The Digital Twin: Are You Prepared?

Posted on September 7th, 2021
Posted in Uncategorized   

Digital twins have been garnering a lot of attention lately, but talk to ten people and you’ll probably get ten different answers as to what a digital twin is, so let’s start with some basics. What is a digital twin?

A digital twin is a virtual representation of an object or system that spans its lifecycle, is updated from real-time data, and uses
simulation, machine learning and reasoning to help decision making.

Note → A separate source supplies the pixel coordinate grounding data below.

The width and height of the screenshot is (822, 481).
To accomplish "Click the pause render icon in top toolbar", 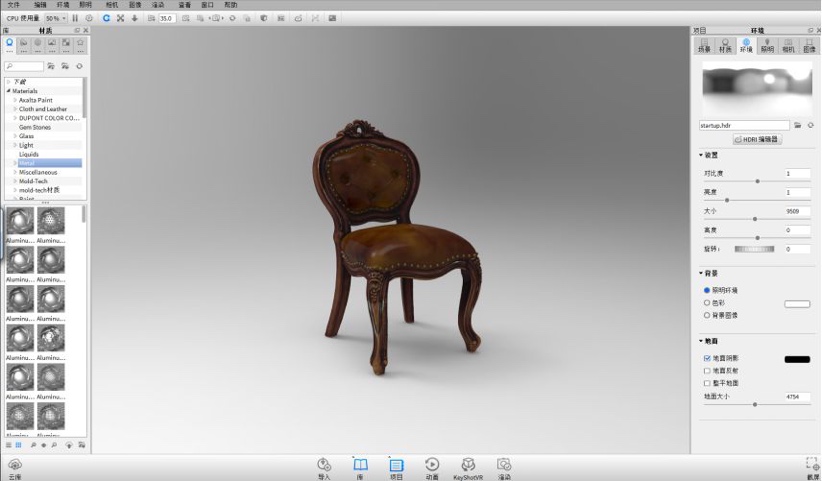I will click(75, 18).
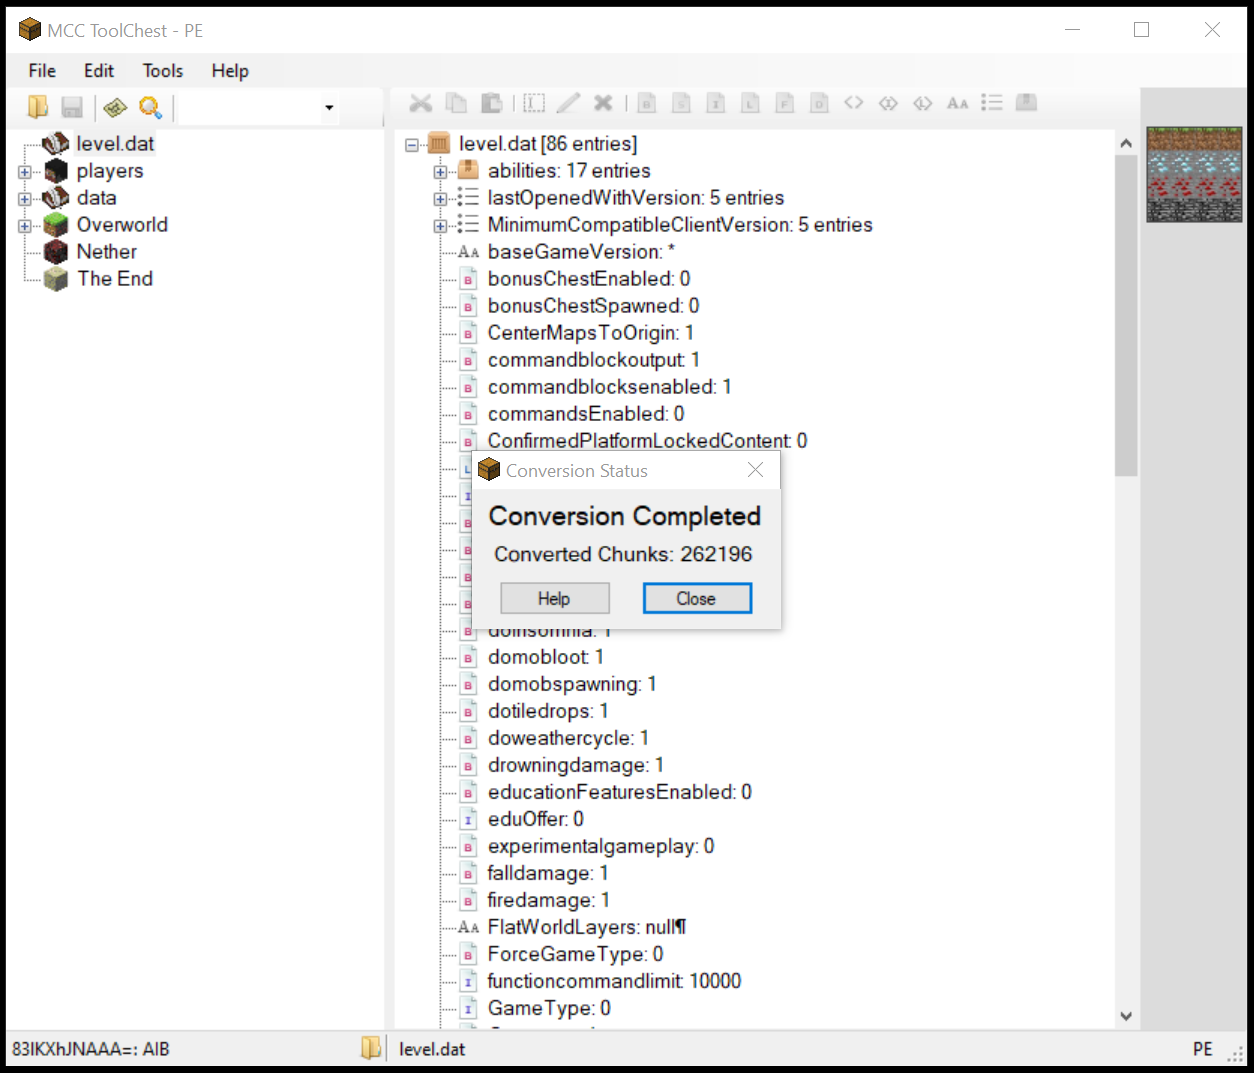Click the pencil edit icon in toolbar
The width and height of the screenshot is (1254, 1073).
pos(568,103)
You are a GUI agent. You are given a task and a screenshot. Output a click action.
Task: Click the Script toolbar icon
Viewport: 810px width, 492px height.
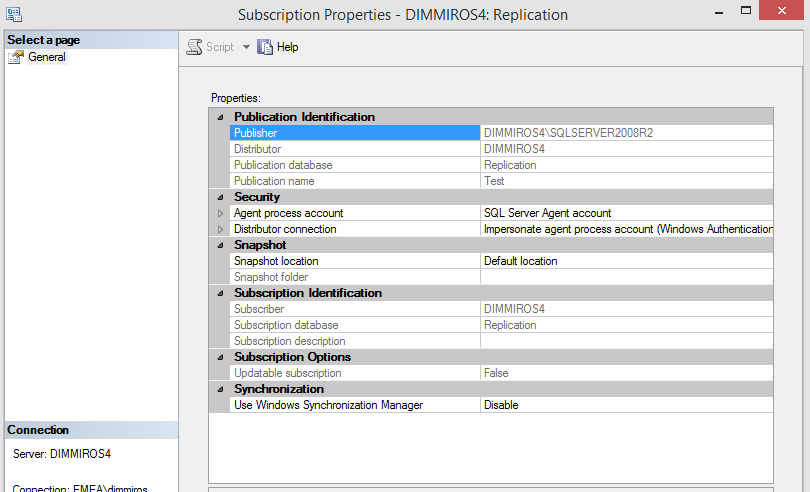pos(195,47)
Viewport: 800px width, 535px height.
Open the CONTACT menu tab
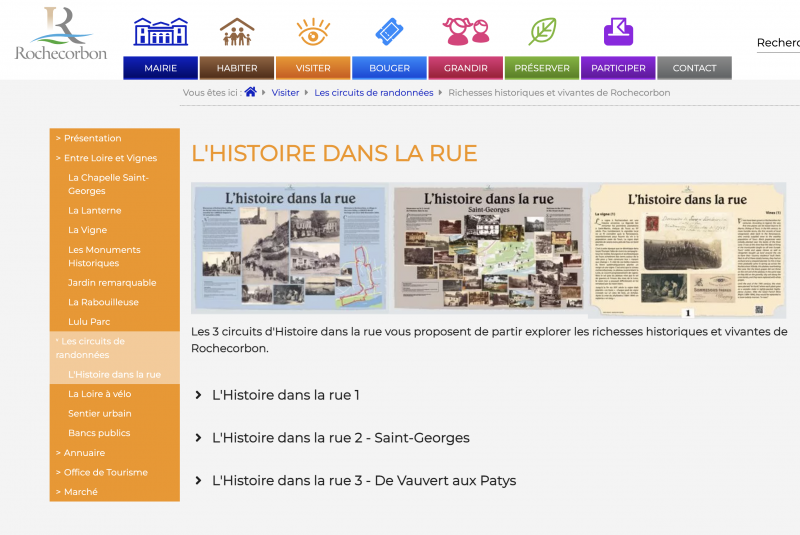694,68
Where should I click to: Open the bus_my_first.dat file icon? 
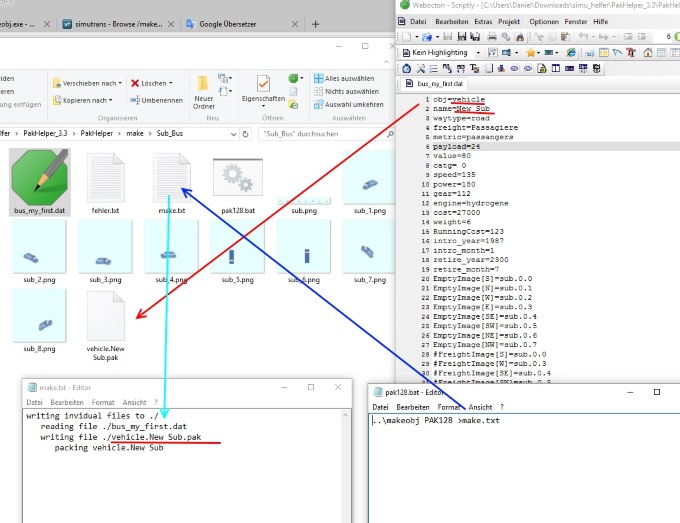point(40,178)
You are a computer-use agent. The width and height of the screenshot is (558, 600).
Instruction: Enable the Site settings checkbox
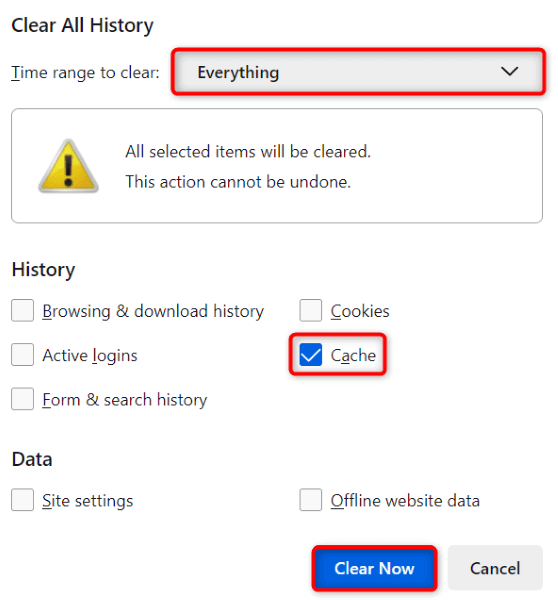(x=23, y=500)
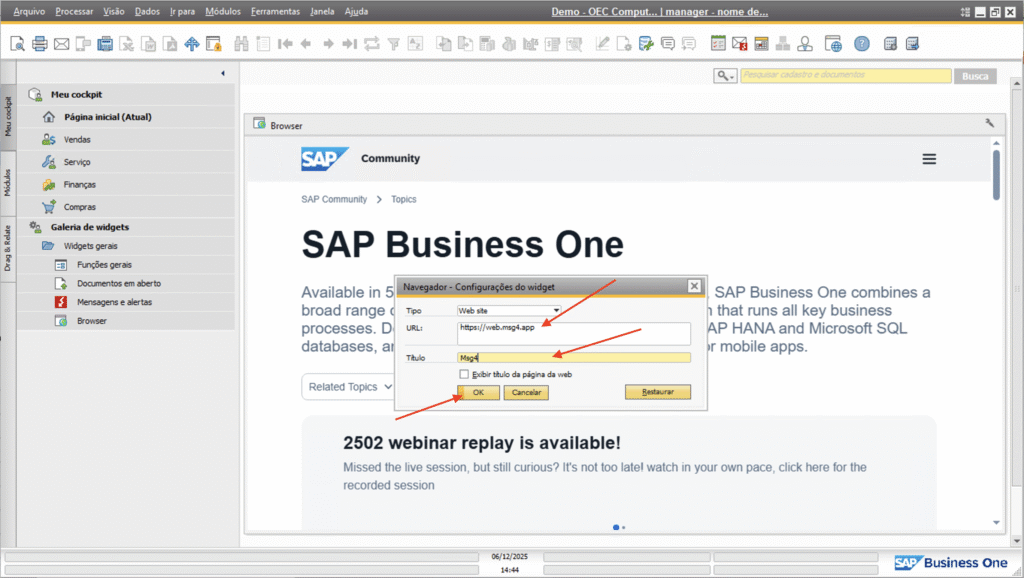Image resolution: width=1024 pixels, height=578 pixels.
Task: Expand the Related Topics dropdown
Action: tap(347, 387)
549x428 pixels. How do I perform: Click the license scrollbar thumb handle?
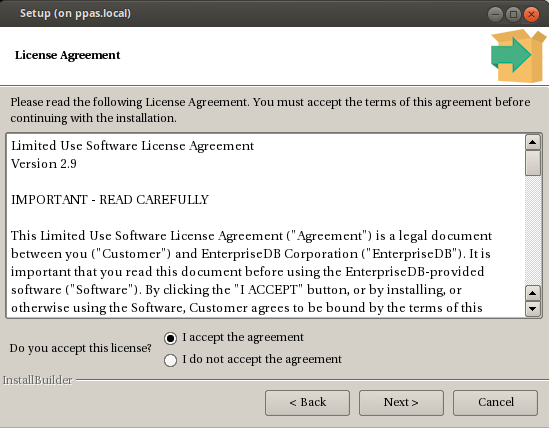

The digital twin marketplace is poised to explode in growth, with a projected market size of $16.4B by 2024. Early movers who have taken advantage of this technology are healthcare and pharma industries, manufacturing asset excellence, and commercial building optimization. In the oil and gas and petrochemical industries the use has been primarily limited to plant turnarounds and large scale engineering projects. Specifically, the upstream oil and gas community has been slow to adopt, with understandable technical hurdles, namely desperate and aging OT systems, poor communication infrastructure, and lack of scalable products on the marketplace. That paradigm is shifting. Industrial IoT devices are dramatically decreasing in cost, and it is now easier than ever to acquire high frequency data, and either run advanced computations at the edge (i.e. onsite with field deployed hardware) or in a cloud instance.

When it comes to digital twins, the natural place to start is with Advanced Fault Detection. SCADA systems are great at alerting operators when telemetry readings fall above or below a threshold. They can even handle more advanced computations such as rates of change or duration, but there is nothing to guarantee that the previously established alerts are “correct” or “accurate” for the current state of the system. As wells mature, fields develop and infrastructure changes so does the operating envelope of the equipment. This is where digital twins come into play. By creating a digital copy of the system using physics and statistical based equations, the digital twin is able to constantly compare real world values with that of the model. This produces a continually updating system that can alert operators when the system is not operating efficiently.

The next logical step is to look into the future and predict the Remaining Useful Life of a piece of equipment or system. By labeling and identifying previous failures, a digital twin is able to detect how current conditions affect the remaining life of equipment. Finally, the “holy grail” of digital twinning is Supervisory Process Control. Essentially, this is an advanced operating layer above the traditional SCADA system focused on optimizing pad or full field operations in a closed loop control system.

All of this sounds great, but how do you actually implement a digital twin, and “train” this software? This requires two key elements to seamlessly come together. First, is a powerful piece of software that can ingest OT data, and contains a development environment where all the necessary code can be developed, tested, deployed, and maintained. Second, are subject matter experts that can identify key problems, label data sets and develop interfaces that allow other subject matter experts to interact with the software and continue training it. This is where a strong implementation partner, such as Halker Smart Solutions, that can leverage both years of process and mechanical knowledge, and industrial automation, can offer an advanced level of insight and control to upstream oil and gas operators.